**Dataset**:
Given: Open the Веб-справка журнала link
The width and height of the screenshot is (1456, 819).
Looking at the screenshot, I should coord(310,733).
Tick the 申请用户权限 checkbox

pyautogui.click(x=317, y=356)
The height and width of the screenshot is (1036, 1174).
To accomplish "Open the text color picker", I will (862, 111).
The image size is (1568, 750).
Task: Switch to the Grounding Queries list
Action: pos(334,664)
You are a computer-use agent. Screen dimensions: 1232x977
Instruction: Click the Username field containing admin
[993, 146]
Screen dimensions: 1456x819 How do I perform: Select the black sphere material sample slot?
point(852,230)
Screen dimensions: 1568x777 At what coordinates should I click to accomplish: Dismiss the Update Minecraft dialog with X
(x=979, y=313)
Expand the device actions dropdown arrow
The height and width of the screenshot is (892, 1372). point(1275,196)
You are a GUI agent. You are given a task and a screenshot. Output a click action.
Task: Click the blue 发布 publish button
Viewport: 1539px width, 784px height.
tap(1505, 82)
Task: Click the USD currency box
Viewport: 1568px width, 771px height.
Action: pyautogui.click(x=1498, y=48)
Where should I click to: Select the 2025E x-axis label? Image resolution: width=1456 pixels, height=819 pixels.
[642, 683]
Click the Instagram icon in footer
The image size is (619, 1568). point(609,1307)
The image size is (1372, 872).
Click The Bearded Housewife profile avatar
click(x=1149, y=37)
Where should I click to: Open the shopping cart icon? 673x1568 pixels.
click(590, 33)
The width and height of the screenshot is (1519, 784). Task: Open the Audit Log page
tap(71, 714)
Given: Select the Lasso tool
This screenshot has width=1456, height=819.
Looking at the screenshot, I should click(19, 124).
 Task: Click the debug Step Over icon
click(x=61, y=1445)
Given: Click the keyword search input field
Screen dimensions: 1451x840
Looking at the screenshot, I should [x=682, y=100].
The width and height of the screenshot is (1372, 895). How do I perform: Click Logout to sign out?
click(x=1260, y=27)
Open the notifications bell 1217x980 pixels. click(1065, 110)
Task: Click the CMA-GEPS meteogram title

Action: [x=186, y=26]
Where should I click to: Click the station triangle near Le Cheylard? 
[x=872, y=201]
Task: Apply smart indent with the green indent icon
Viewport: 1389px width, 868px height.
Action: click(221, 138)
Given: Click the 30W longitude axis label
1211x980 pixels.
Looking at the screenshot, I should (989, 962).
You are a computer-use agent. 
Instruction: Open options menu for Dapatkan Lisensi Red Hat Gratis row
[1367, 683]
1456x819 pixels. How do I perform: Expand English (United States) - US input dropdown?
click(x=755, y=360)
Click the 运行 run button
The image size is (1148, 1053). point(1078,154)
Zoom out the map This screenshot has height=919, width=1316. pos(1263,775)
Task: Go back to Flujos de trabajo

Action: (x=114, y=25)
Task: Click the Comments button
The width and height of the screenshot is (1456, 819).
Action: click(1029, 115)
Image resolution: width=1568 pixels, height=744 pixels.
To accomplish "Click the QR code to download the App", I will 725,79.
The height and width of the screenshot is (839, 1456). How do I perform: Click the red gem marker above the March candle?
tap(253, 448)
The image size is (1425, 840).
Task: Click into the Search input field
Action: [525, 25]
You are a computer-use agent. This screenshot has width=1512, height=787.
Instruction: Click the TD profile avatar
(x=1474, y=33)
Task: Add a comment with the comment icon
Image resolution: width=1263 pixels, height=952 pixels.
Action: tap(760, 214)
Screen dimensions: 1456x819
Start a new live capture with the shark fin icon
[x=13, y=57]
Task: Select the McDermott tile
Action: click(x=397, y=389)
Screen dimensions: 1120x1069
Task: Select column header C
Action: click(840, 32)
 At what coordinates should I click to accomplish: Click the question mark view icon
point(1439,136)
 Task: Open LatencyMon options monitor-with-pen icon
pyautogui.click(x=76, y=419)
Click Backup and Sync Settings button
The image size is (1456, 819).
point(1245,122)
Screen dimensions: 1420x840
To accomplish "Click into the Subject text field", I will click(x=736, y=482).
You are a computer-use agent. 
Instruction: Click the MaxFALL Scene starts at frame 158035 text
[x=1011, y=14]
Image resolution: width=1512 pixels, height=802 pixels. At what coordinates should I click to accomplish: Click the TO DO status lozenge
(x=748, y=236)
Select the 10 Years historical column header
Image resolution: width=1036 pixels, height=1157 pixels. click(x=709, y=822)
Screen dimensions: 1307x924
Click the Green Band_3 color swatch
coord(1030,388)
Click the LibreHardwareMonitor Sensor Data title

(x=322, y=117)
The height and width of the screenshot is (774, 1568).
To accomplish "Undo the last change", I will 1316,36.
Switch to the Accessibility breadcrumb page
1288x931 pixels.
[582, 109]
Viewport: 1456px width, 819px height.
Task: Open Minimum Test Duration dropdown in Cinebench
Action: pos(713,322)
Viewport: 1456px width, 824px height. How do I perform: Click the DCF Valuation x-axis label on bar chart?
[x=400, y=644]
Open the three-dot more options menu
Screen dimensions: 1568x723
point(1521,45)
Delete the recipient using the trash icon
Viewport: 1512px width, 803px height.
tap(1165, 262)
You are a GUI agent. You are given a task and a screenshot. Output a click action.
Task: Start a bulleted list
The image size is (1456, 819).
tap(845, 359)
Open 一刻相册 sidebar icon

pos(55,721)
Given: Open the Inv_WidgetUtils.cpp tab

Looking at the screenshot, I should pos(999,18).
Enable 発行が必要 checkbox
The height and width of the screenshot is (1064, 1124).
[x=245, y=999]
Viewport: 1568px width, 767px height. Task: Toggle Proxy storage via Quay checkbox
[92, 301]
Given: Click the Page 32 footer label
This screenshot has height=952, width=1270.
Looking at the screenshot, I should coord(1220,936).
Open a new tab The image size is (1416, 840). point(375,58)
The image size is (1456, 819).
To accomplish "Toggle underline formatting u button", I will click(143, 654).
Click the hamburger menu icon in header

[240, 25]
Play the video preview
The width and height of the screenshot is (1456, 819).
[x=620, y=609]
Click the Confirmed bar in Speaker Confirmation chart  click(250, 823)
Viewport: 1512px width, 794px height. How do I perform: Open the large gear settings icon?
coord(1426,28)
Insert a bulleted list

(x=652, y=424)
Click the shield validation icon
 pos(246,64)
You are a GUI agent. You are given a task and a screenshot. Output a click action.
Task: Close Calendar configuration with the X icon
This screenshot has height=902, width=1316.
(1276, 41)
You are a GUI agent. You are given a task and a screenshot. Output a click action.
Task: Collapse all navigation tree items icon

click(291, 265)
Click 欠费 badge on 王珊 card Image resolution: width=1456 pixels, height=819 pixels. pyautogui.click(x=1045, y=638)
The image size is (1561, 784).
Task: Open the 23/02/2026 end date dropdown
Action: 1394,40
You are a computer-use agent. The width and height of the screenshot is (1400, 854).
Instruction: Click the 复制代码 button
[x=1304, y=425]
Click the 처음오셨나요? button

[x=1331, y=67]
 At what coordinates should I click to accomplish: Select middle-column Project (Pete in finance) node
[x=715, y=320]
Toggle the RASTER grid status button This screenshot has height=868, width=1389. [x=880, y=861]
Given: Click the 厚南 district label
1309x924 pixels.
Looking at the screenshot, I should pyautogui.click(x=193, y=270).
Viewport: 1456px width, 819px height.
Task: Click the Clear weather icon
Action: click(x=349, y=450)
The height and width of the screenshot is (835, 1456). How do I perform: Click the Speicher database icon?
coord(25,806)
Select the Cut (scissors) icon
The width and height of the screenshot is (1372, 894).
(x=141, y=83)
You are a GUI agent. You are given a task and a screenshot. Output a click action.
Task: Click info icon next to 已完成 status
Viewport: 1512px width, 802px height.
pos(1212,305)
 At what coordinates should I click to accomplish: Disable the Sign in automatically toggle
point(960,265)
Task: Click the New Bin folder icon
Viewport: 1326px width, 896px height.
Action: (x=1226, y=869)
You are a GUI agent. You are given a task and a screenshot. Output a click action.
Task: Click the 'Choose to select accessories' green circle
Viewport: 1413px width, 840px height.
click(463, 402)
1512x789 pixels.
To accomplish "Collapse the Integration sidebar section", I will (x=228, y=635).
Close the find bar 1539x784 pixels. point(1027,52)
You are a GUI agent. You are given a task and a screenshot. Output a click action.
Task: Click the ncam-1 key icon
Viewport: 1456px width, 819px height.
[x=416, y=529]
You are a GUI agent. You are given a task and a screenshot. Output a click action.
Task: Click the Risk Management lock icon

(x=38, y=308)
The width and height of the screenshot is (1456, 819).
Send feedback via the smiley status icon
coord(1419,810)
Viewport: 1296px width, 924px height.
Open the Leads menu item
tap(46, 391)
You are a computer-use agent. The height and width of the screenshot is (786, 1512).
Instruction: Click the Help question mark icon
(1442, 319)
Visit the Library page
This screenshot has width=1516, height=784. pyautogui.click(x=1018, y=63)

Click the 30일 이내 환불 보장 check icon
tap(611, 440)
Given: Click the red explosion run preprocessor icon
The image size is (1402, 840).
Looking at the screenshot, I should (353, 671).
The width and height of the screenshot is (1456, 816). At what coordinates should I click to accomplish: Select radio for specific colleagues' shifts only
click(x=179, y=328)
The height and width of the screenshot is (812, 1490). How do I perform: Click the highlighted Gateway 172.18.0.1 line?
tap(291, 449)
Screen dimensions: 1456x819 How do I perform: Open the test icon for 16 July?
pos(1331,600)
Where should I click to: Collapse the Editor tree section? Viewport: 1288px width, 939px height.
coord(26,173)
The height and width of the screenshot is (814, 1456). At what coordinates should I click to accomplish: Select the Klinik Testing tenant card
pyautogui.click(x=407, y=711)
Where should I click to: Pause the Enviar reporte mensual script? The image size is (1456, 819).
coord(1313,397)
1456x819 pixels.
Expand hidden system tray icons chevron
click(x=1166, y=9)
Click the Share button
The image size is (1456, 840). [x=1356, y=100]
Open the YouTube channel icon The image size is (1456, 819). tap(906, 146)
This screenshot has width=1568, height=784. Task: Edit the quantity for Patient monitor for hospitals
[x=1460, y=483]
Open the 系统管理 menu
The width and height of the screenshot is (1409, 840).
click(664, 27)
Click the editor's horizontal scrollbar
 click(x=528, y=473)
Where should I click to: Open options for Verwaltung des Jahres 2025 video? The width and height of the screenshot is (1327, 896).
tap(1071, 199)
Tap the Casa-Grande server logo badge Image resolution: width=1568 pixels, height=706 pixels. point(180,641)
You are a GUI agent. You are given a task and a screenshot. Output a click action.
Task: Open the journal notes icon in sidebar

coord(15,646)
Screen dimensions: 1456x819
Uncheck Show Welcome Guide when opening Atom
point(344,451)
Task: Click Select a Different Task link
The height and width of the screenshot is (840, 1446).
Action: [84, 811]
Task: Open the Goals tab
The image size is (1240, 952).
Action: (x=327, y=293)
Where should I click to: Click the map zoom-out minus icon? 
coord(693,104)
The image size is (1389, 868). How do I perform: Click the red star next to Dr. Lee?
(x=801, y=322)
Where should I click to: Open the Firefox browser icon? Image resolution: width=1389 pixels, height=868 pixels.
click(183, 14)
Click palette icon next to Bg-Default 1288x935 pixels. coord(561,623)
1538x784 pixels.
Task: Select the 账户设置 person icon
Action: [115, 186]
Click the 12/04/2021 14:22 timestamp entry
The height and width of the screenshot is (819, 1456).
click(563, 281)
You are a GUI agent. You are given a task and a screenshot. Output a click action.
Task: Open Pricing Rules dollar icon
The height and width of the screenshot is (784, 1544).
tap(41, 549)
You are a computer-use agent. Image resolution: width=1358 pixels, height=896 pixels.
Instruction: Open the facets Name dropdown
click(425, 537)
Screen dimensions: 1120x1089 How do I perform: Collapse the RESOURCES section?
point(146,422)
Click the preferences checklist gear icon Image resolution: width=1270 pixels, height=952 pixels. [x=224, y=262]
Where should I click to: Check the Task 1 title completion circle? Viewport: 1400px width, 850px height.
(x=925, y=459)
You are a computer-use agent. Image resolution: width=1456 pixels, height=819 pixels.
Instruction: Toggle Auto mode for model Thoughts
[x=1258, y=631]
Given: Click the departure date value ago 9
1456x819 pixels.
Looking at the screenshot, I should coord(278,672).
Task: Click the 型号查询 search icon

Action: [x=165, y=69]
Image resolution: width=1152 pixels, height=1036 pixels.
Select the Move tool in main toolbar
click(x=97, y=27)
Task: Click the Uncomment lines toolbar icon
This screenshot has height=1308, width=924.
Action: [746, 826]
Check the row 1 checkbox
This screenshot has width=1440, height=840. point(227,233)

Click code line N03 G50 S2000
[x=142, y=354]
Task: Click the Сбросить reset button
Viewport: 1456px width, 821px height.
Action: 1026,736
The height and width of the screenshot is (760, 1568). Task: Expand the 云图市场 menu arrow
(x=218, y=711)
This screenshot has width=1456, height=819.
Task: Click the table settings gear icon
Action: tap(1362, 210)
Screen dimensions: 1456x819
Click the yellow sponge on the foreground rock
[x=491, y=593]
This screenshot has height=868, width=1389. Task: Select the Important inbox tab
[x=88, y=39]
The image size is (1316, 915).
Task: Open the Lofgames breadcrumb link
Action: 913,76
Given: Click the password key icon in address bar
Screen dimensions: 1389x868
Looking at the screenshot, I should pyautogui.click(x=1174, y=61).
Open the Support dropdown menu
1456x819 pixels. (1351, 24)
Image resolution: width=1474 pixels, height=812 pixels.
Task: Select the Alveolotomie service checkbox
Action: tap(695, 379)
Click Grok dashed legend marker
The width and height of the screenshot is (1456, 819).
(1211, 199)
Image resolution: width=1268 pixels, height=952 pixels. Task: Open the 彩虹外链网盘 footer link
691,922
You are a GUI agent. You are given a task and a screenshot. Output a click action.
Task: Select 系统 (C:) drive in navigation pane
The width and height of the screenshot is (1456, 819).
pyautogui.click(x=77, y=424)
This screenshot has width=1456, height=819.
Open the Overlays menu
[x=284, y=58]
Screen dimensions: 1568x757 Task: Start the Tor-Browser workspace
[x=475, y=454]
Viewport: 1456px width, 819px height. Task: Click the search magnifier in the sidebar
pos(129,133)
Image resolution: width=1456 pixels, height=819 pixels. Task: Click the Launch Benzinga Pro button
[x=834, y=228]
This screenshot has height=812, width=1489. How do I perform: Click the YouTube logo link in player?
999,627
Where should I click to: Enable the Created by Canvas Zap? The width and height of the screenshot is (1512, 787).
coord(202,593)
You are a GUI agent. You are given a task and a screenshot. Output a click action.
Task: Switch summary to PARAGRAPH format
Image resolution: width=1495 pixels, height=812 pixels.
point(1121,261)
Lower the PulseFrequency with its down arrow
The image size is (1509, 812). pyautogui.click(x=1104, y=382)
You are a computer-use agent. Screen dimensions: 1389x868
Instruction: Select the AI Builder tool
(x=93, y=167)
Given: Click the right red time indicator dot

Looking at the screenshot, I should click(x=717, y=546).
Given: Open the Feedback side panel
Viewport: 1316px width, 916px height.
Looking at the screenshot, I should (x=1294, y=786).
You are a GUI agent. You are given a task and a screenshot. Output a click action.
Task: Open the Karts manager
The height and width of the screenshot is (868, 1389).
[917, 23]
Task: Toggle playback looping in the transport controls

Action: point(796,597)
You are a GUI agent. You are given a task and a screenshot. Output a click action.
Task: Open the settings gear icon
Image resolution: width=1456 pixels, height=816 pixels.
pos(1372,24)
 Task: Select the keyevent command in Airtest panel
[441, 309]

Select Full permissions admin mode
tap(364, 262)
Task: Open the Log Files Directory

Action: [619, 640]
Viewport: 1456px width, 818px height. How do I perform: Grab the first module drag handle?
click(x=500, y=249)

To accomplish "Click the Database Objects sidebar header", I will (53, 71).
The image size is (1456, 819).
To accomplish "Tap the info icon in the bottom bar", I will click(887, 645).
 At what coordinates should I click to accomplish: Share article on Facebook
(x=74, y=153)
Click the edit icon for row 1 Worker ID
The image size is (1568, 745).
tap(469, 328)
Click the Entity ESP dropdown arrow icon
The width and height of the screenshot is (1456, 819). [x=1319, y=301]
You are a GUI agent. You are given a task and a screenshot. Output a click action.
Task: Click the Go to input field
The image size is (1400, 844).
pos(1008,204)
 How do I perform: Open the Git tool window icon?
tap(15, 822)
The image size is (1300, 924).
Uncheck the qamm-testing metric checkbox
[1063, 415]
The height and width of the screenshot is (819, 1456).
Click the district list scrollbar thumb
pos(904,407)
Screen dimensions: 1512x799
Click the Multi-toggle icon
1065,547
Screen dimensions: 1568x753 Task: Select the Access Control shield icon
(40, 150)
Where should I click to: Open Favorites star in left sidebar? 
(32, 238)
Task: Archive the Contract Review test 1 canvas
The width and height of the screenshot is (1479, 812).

**What the task requires**: If a line in the listing above contains the word "Close", include it in your count, then give only the final number.

**Response for this exercise**: 2